Tabular Table Optimizer

On this page:

The Tabular optimizer is a service that runs automatically on tables in a Tabular warehouse and figures out the optimal table layout by

  • capturing various table metrics
  • sampling existing files in your table
  • running experiments with different clustering and compression algorithms.

Based on this analysis, the optimizer service determines the ideal sort order and compression codec, and target file size for each table and applies it automatically. From then on, all future writes including maintenance operations respect these new settings.

There is usually a trade-off between storage size and write costs. The optimized tables strike the best balance between storage and compute, favoring reduced storage costs.

The Tabular table optimization process


Table optimization process

The process begins when a query engine calls the Iceberg API to plan a table scan. Iceberg captures detailed metrics about the scan, such as planned scan size, planning duration, and fields accessed. The Tabular catalog service captures these scan metrics and persists them for use by the optimizer.

The optimizer service uses a random sample of the source data to avoid bias. The service then runs experiments to determine the ideal sort order.
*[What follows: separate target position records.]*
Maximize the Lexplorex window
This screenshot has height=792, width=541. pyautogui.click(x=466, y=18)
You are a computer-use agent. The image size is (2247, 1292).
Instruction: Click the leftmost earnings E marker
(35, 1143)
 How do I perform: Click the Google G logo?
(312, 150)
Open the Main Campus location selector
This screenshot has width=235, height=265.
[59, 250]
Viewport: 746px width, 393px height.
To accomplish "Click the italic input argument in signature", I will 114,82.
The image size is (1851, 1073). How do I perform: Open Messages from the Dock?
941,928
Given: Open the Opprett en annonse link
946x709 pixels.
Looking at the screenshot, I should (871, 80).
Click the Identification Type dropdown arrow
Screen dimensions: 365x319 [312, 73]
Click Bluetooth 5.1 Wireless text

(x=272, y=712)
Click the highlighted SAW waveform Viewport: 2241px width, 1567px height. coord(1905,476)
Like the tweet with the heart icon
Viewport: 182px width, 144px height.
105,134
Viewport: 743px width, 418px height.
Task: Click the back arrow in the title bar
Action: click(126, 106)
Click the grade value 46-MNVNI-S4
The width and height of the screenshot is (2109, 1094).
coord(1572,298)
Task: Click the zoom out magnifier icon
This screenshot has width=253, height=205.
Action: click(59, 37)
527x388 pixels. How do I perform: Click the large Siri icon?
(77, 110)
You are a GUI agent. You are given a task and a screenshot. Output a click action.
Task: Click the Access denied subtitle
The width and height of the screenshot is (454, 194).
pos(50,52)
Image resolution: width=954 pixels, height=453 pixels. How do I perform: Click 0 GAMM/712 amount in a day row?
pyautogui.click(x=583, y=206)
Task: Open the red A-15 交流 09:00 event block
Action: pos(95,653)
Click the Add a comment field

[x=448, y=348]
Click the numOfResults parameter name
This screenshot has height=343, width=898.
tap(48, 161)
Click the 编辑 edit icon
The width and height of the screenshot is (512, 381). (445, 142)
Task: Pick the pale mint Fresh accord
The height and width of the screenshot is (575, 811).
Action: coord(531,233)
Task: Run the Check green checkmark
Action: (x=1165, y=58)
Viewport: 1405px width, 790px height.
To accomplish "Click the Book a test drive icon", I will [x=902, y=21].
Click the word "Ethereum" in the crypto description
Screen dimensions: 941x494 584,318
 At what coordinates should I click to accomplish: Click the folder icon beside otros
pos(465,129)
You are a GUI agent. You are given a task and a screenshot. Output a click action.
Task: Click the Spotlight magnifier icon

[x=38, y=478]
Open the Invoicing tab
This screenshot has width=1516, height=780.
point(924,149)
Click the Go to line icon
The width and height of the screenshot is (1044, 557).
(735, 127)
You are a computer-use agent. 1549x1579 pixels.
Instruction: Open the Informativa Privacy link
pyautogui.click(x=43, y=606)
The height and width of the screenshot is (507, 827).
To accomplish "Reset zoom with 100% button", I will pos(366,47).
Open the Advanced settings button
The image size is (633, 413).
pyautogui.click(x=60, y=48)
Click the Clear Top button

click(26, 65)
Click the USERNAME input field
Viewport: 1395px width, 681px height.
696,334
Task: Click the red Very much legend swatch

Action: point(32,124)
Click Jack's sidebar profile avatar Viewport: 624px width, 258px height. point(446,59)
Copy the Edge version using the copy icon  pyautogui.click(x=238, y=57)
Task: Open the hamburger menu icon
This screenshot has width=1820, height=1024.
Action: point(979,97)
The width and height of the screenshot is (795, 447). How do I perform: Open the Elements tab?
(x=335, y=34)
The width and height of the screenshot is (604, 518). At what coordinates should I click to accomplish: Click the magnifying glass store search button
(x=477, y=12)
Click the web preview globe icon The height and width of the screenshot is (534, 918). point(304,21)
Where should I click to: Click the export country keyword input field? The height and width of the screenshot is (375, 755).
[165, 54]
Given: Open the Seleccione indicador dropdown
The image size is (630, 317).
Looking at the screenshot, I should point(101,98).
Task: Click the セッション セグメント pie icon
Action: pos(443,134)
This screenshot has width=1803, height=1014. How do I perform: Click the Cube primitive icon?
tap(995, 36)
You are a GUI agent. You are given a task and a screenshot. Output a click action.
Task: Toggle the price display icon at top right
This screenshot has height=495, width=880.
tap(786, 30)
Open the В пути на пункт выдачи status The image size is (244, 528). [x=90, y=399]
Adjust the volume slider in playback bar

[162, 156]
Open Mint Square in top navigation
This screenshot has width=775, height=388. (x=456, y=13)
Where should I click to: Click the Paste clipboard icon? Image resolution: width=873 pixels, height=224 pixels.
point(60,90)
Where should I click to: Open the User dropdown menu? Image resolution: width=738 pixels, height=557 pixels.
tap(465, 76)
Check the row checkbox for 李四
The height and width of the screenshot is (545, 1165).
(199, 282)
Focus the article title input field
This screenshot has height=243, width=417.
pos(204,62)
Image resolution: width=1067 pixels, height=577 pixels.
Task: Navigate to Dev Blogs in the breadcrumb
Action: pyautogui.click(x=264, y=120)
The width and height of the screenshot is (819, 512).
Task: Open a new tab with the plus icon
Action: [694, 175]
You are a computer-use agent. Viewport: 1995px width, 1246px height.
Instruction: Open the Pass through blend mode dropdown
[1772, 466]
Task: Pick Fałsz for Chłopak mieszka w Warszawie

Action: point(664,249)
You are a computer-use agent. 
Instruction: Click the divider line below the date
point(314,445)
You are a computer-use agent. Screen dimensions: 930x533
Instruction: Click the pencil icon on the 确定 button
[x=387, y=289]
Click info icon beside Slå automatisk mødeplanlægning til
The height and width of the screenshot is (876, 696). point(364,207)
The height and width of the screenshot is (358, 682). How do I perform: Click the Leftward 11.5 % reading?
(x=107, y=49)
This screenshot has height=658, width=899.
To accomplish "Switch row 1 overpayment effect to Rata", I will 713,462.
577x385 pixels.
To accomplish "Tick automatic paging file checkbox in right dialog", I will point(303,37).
After each run, it analyzes the resulting data for size and captures the CPU used for the write.

Based on the results of the analysis, the optimizer service sets the write order on the table and the optimal compaction strategy.

Optimization occurs weekly on all tables that have been updated within the prior 7 days.

Optimizer properties

You can access optimization properties from the Table > Settings page in Tabular.

You may also be able to set these manually via Trino or Spark.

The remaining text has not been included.